In fact, Camp Kesem operates just like any other summer camp. Campers ranging in age from 6 to 16 participate in the usual camp activities including canoeing, archery, arts and crafts, games and singing good old-fashioned camp songs. However, the support of the counselors and newfound friends are what the student directors believe make Camp Kesem special because they can relate to one another in a different way than their classmates.
“It’s serving a group of people that are often overlooked, and I’m just lucky to be able to help them,” said the camp’s co-director Casey Douma.

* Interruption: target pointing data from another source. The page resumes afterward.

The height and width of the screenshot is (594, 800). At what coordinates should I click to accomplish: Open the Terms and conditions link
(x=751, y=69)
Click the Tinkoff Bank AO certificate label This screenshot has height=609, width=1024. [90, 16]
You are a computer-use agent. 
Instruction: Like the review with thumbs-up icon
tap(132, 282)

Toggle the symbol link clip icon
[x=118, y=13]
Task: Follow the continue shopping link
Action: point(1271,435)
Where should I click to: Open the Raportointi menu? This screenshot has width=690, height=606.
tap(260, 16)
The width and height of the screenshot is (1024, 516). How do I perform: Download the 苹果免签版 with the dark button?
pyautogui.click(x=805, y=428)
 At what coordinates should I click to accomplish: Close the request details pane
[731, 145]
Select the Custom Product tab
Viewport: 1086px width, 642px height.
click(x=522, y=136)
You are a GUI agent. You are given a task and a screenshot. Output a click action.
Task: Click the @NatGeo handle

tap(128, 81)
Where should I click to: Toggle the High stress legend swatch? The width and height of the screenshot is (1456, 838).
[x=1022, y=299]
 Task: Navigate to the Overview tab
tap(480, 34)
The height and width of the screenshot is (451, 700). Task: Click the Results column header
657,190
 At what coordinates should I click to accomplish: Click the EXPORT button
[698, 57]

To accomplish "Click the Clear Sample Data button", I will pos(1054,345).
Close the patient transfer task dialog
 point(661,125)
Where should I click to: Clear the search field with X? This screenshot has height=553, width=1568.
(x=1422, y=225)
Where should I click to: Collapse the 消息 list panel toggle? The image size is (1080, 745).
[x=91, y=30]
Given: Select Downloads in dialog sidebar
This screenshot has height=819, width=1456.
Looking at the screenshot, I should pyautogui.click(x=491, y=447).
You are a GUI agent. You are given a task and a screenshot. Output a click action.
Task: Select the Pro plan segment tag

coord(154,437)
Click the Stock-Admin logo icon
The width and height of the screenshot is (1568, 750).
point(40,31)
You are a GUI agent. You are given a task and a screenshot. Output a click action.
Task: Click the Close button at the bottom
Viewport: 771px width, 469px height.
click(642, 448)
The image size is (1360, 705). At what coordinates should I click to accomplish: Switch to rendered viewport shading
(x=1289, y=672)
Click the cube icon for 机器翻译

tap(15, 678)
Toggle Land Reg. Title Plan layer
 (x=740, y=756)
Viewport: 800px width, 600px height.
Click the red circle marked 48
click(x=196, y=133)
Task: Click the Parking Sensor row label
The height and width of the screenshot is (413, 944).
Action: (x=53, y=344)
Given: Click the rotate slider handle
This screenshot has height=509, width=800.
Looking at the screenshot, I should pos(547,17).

The national organization was founded at Stanford University in 2000 and has grown to include more than 80 chapters across the country. The W&M chapter of Camp Kesem was founded after student leaders applied for a $10,000 LIVESTRONG grant and hosted 30 campers. Now the camp has grown to accommodate more than 80 campers.
The W&M camp counselors set an annual goal for the number of campers they’d like to accommodate each year. Probably the largest fundraiser they participle in is Giving Tuesday right after Thanksgiving, during which the counselors leverage their relationships with friends and family through social media.
Not only is Camp Kesem funded by the efforts of W&M students, but it is entirely organized and operated by them. Each year, the students provide support and an outlet to the campers who face the difficult reality of their parents’ diagnosis.
Though the students work their hardest to make the camp special for the kids, they say the experience is a pretty magical one for them as well.